__ENTRIES SHOWN__.
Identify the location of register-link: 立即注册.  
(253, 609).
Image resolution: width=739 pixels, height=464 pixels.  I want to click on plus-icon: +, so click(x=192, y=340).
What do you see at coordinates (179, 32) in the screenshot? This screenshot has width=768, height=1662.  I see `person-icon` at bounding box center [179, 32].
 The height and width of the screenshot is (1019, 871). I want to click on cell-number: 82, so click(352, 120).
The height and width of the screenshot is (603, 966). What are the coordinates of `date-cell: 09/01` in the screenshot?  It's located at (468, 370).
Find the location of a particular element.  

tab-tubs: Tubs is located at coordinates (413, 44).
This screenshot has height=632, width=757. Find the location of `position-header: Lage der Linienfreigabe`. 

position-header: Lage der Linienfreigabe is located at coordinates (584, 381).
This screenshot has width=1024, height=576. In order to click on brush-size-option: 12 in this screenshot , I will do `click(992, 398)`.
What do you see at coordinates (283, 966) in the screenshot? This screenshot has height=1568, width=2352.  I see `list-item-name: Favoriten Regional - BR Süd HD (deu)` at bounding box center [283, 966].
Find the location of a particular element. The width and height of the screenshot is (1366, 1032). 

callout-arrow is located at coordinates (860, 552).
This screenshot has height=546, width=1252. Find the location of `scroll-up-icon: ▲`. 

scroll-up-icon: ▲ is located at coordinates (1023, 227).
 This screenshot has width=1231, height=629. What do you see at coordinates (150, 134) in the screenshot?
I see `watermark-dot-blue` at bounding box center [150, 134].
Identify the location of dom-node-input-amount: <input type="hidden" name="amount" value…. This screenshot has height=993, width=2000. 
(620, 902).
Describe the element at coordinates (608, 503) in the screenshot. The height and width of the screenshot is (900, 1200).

__ACTIVITY__. Render every non-blank line of the listing above as a Markdown table with the columns No. and Line, numbering the rows in order.

__EXERCISE OUTPUT__.
| No. | Line |
|---|---|
| 1 | Identify the location of register-link: 立即注册.   |
| 2 | (253, 609). |
| 3 | Image resolution: width=739 pixels, height=464 pixels.  I want to click on plus-icon: +, so click(x=192, y=340). |
| 4 | What do you see at coordinates (179, 32) in the screenshot? This screenshot has width=768, height=1662.  I see `person-icon` at bounding box center [179, 32]. |
| 5 |  The height and width of the screenshot is (1019, 871). I want to click on cell-number: 82, so click(352, 120). |
| 6 | The height and width of the screenshot is (603, 966). What are the coordinates of `date-cell: 09/01` in the screenshot?  It's located at (468, 370). |
| 7 | Find the location of a particular element.   |
| 8 | tab-tubs: Tubs is located at coordinates (413, 44). |
| 9 | This screenshot has height=632, width=757. Find the location of `position-header: Lage der Linienfreigabe`.  |
| 10 | position-header: Lage der Linienfreigabe is located at coordinates (584, 381). |
| 11 | This screenshot has width=1024, height=576. In order to click on brush-size-option: 12 in this screenshot , I will do `click(992, 398)`. |
| 12 | What do you see at coordinates (283, 966) in the screenshot? This screenshot has height=1568, width=2352.  I see `list-item-name: Favoriten Regional - BR Süd HD (deu)` at bounding box center [283, 966]. |
| 13 | Find the location of a particular element. The width and height of the screenshot is (1366, 1032).  |
| 14 | callout-arrow is located at coordinates (860, 552). |
| 15 | This screenshot has height=546, width=1252. Find the location of `scroll-up-icon: ▲`.  |
| 16 | scroll-up-icon: ▲ is located at coordinates (1023, 227). |
| 17 |  This screenshot has width=1231, height=629. What do you see at coordinates (150, 134) in the screenshot? |
| 18 | I see `watermark-dot-blue` at bounding box center [150, 134]. |
| 19 | Identify the location of dom-node-input-amount: <input type="hidden" name="amount" value…. This screenshot has height=993, width=2000.  |
| 20 | (620, 902). |
| 21 | Describe the element at coordinates (608, 503) in the screenshot. The height and width of the screenshot is (900, 1200). |